После установки и настройки ArcGIS Notebook Server выполните следующие инструкции. Если на вашем сайте ArcGIS Notebook Server несколько компьютеров, выполните шаги с 1 по 3 на всех компьютерах.
- Установите соответствующие драйверы NVIDIA на каждую машину на вашем сайте. Полную информацию см. на веб-сайте NVIDIA.
- Установите среду выполнения nvidia-docker 2.0 на этом компьютере, чтобы контейнеры блокнота могли использовать преимущества ГП. Обратитесь к репозиторию NVIDIA-Docker на GitHub для скачивания ПО и документации для вашей ОС.
- Запустите следующую команду на каждом компьютере, чтобы убедиться, что ваши элементы NVIDIA установлены правильно:
docker run --runtime=nvidia --rm nvidia/cuda:9.0-base nvidia-smi
- Войдите на ваш портал ArcGIS Enterprise с правами администратора и откройте ArcGIS Notebook Server Manager.
- Откройте страницу Настройки и щелкните Runtimes.
- Щелкните кнопку Изменить для среды выполнения, которую вы будете использовать в качестве основы среды выполнения с поддержкой ГП, либо ArcGIS Notebook Python 3 Advanced, либо ArcGIS Notebook Python 3 Standard.
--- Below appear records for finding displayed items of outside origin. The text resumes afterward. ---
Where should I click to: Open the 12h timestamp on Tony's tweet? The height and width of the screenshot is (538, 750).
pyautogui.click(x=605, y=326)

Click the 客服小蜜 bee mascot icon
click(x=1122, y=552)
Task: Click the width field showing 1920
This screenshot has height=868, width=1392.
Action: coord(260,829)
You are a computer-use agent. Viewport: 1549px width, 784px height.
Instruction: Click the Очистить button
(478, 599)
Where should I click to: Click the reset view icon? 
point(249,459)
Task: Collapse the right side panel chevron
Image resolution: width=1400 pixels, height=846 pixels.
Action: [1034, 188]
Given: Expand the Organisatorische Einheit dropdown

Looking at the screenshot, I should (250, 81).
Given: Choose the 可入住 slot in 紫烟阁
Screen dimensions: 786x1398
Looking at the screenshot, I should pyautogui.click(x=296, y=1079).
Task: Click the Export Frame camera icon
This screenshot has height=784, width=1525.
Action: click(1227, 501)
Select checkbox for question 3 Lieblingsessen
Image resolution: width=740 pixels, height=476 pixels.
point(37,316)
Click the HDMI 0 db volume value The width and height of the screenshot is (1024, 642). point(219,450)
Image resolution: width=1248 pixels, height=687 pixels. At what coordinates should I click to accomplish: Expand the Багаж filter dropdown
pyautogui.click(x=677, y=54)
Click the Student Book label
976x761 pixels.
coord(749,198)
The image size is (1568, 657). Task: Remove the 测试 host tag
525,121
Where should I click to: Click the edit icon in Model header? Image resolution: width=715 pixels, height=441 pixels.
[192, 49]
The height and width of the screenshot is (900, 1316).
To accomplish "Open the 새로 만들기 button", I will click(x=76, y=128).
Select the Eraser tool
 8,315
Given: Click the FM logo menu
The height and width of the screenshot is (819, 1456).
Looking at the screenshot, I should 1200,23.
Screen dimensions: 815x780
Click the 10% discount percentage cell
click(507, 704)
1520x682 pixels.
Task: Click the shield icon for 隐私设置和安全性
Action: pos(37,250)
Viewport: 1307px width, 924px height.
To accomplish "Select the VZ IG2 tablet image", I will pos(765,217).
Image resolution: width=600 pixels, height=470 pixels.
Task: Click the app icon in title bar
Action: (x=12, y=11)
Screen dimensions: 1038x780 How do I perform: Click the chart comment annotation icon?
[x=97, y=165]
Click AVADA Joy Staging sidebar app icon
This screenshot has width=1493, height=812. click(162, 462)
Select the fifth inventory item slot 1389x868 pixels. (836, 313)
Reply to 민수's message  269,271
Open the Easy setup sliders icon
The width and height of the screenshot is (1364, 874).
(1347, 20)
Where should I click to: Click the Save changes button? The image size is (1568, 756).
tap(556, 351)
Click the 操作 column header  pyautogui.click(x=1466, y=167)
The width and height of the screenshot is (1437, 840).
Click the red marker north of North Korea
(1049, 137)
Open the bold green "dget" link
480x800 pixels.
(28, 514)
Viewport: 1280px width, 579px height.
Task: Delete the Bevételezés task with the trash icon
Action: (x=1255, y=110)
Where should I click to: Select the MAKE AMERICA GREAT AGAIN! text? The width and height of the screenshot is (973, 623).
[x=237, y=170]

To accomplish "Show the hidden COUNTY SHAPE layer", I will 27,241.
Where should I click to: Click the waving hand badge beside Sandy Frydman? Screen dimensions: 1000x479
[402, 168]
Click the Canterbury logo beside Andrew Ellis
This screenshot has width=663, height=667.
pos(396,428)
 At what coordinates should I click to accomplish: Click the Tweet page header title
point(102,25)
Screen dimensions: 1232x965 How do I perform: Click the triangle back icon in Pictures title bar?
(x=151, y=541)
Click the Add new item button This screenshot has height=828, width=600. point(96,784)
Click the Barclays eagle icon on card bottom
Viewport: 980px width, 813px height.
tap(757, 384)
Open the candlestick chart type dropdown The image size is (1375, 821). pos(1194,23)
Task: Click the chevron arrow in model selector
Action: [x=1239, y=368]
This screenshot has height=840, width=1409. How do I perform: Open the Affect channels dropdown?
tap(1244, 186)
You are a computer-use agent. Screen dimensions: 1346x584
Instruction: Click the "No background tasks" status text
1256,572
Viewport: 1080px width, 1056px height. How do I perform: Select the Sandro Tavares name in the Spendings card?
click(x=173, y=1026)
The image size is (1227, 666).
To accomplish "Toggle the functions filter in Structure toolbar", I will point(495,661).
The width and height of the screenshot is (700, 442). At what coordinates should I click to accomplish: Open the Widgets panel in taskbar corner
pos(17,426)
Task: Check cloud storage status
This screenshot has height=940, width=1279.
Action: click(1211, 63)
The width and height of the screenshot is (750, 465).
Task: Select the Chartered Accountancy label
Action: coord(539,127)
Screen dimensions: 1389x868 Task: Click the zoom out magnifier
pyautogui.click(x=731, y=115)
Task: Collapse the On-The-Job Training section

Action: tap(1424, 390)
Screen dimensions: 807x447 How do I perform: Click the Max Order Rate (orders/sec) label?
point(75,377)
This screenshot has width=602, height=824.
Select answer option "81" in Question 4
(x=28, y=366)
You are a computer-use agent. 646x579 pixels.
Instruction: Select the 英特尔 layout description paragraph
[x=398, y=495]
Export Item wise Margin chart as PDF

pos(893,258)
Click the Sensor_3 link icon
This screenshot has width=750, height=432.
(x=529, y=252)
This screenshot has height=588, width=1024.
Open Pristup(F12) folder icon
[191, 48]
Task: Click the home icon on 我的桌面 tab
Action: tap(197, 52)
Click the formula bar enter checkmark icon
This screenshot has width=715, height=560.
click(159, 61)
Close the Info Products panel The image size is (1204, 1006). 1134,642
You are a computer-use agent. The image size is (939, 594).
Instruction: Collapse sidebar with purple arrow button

Скопируйте значение ID изображения. Щелкните Отмена для выхода из редактора.
- На странице Рабочие среды щелкните Регистрация рабочей среды.
- На странице Регистрация рабочей среды укажите подходящее имя (например, Рабочая среда с ГП) и укажите версию как 11.3. Для значения ID изображения добавьте значение, скопированное на шаге 5.
- Установите значение Рабочая среда Docker равным nvidia. Щелкните Регистрация рабочей среды для подтверждения.
- Убедитесь, что вы успешно настроили ArcGIS Notebook Server на использование ГП NVIDIA. Как участник портала с правами на Создание и редактирование блокнотов или Расширенные блокноты, если вы выбрали расширенную среду выполнения на шаге 6, создайте пустой блокнот. Когда вы выбираете рабочую среду блокнота, выберите вашу новую рабочую среду, готовую для ГП. Скопируйте в ячейку блокнота следующее и запустите ее.
Результат возвращается как True, поскольку для пакета torch.cuda необходимо, чтобы был запущен ГП.import torch torch.cuda.is_available()
- Запустите следующую команду в новой ячейке, чтобы посмотреть конфигурацию ГПК вашего компьютера:
!nvidia-smi
Если вы хотите ограничить использование графических процессоров вашим сайтом, перейдите в раздел Рабочие среды на вкладке Настройки в ArcGIS Notebook Server Manager и удалите среду выполнения, созданную в этом рабочем процессе.